Following a historic liquidation event in the cryptocurrency markets last Friday, investors are preparing for continued volatility and potential declines in major digital currencies like bitcoin and ether. The turmoil resulted in over $19 billion in liquidations as panic selling and low liquidity spurred drastic market movements. This unprecedented drop coincided with U.S. President Donald Trump’s announcement of a 100% tariff on Chinese imports and indications of future export controls on essential software.
Market analysts have described this liquidation as the most significant in the history of cryptocurrencies, far exceeding previous downturns, including the February 2025 crash and the FTX collapse in November 2022. Bitcoin plunged to as low as $104,782.88 during the tumultuous period, marking a more than 14% decrease from its peak at $122,574.46 on Friday. It managed a slight recovery, trading up 0.6% at approximately $115,718.13. The cryptocurrency had reached a record high of over $126,000 on October 6.

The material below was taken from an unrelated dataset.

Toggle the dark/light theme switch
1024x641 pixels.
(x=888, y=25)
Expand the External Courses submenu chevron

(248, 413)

Ether, the second-biggest digital currency, experienced a steep decline of 12.2%, hitting a low of $3,436.29 Friday before rebounding to around $4,254, a 2.4% increase on the day. Additionally, alternative coins suffered even greater losses, with HYPE plummeting 54%, DOGE down 62%, and AVAX crashing by 70%.
Remarks from Trump over the weekend, where he softened his stance on China by stating that “it will all be fine,” contributed to a slight recovery in the crypto market. China responded by blaming the U.S. for the escalating tensions but did not announce any additional countermeasures.

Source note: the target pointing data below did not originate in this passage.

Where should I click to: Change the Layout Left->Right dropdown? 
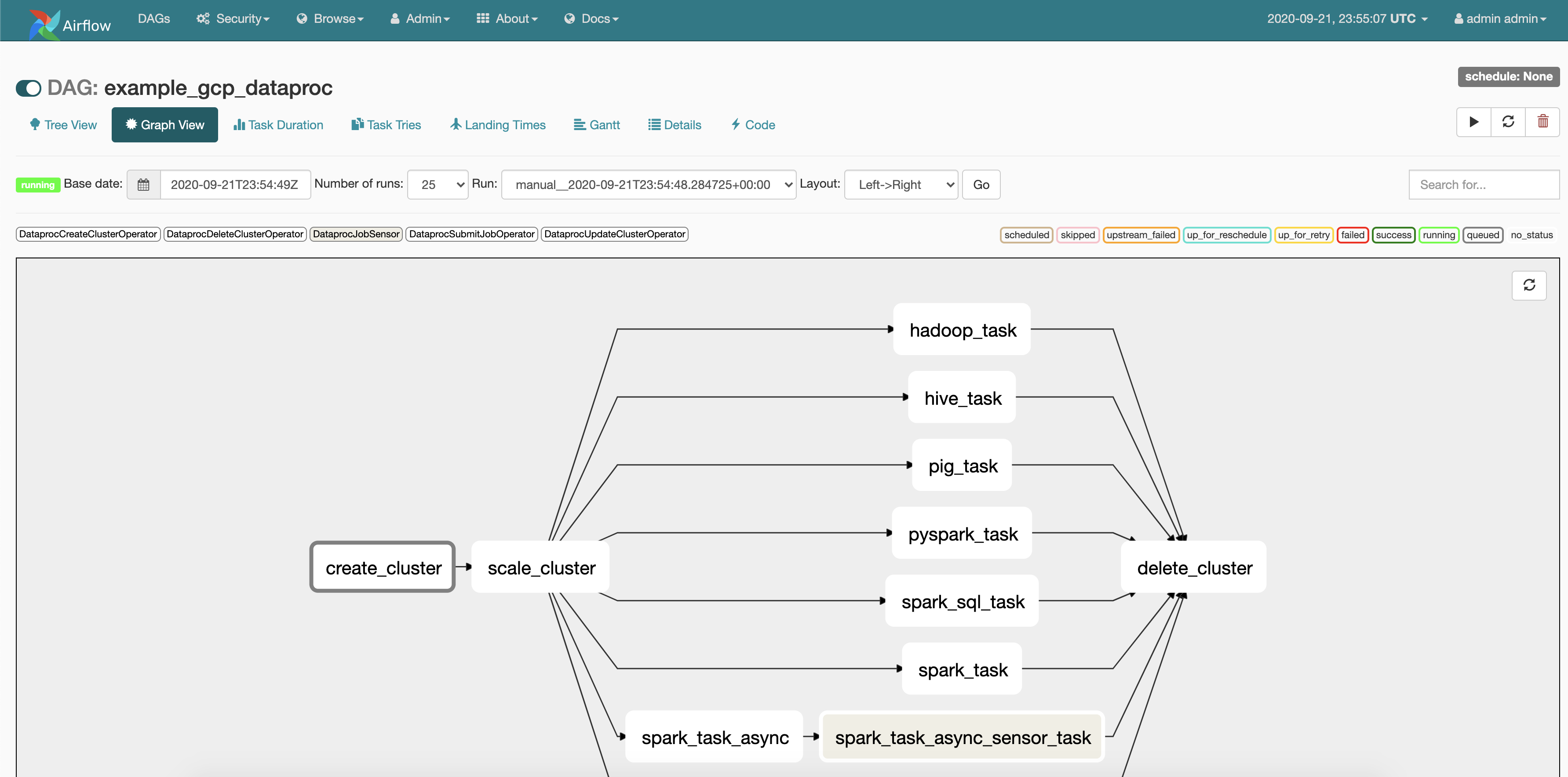click(x=901, y=185)
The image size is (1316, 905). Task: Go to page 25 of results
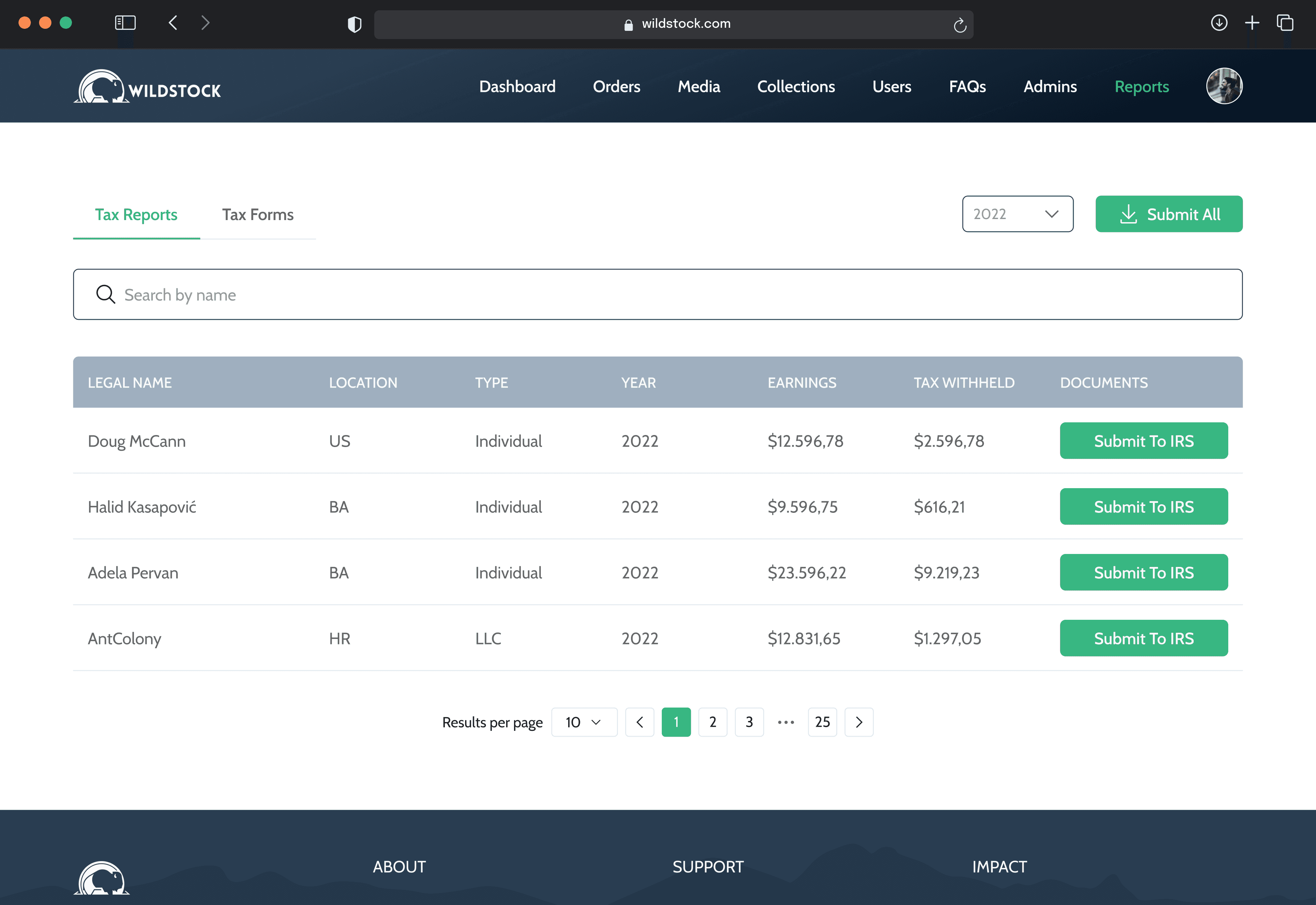click(822, 722)
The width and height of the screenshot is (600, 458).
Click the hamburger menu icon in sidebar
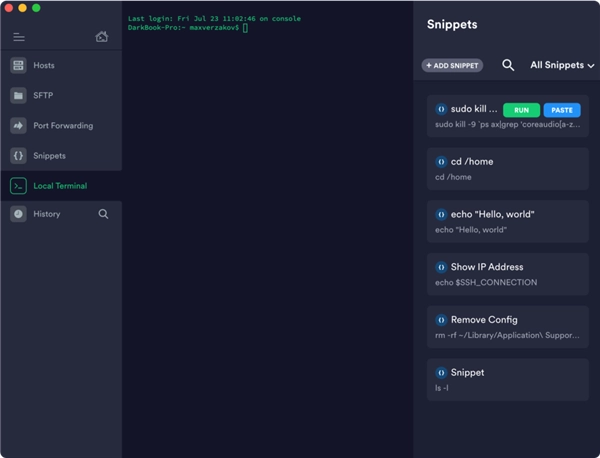click(18, 37)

Market volatility surged, with Sean Dawson, head of research at Derive.xyz, noting that the sentiment reflected increasing fears of further downturns. He remarked that all types of options experienced heightened volatility, indicating a general anxiety among traders.
Data collected by Derive.xyz revealed a surge in “put” options for bitcoin and ether, signaling a prevailing inclination among traders to hedge against further downside risks. Notably, there were substantial purchases of puts giving the right to sell bitcoin at strike prices of $115,000 and $95,000, due to expire on October 31. A significant shift from call buying to call selling at the $125,000 strike for October 17 further highlighted a bearish outlook.

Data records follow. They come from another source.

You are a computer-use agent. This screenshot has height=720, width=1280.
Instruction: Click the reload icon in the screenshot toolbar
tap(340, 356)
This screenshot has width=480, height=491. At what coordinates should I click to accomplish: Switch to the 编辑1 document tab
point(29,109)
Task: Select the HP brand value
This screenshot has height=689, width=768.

For ether, traders focused on the $4,000 strike for the same October 31 expiry and the $3,600 strike for October 17. Additionally, considerable buying activity for $2,600 puts expiring on December 26 pointed to growing bearish sentiment through the end of the year.
Despite the turbulence, renowned on-chain analyst Willy Woo emphasized that bitcoin investor flows have remained relatively stable, suggesting possible resilience against the sharp decline experienced in traditional stock markets. Conversely, Woo observed a significant downturn in ether flows while capital in altcoins may be shifting toward bitcoin, supporting the idea of bitcoin’s status as a “blue-chip” asset in the crypto landscape.
Analyst Nic Puckrin from The Coin Bureau concluded that the recent crash has effectively eliminated excessive leverage and reset market risks for the time being. However, he warned that bitcoin still has substantial hurdles to cross in order to break through key resistance levels necessary for achieving a new all-time high later this year.